■ **所给条目**
================
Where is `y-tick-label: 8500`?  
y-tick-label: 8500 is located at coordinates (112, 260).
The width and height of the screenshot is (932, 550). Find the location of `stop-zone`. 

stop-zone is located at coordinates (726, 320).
================
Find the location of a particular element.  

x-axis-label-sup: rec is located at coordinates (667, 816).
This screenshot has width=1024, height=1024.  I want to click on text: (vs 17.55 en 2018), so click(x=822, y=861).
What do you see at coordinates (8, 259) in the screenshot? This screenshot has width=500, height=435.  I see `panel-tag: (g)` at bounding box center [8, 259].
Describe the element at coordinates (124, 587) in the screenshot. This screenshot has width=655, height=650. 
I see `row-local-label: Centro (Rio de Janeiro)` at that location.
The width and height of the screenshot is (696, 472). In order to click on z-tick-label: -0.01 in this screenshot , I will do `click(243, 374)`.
================
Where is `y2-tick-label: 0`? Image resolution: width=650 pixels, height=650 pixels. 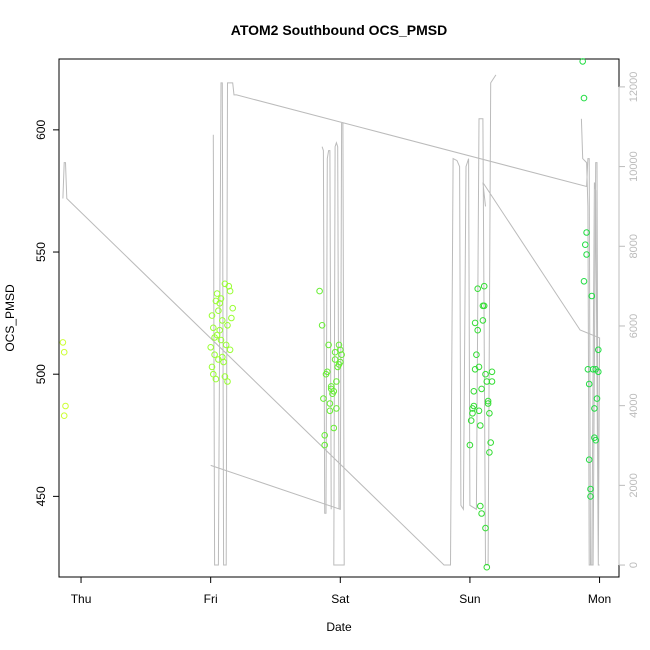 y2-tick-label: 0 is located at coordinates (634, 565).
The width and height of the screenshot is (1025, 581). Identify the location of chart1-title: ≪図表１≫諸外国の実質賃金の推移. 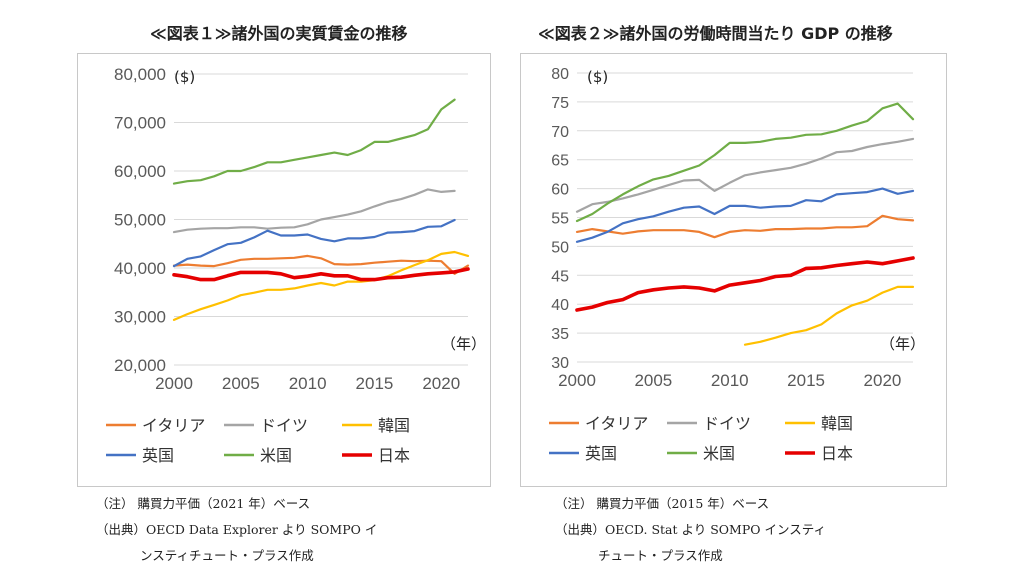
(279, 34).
================
■ **任务**
请把上面条目中从包含“This screenshot has width=1024, height=1024.”的那一行到包含“at that location.”的那一行原样照抄下来，首尾两行都要包括。

■ **回答**
This screenshot has width=1024, height=1024.  I want to click on text: (vs 17.55 en 2018), so click(x=822, y=861).
What do you see at coordinates (8, 259) in the screenshot? This screenshot has width=500, height=435.  I see `panel-tag: (g)` at bounding box center [8, 259].
Describe the element at coordinates (124, 587) in the screenshot. This screenshot has width=655, height=650. 
I see `row-local-label: Centro (Rio de Janeiro)` at that location.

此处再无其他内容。